Below is a listing; copy all of it exactly.

##### Recorded information #####

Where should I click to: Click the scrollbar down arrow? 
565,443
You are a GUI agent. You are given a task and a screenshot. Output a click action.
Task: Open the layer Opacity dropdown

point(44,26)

#####

Answer box:
Where should I click to: Click the scrollbar down arrow? 
565,443
You are a GUI agent. You are given a task and a screenshot. Output a click action.
Task: Open the layer Opacity dropdown

point(44,26)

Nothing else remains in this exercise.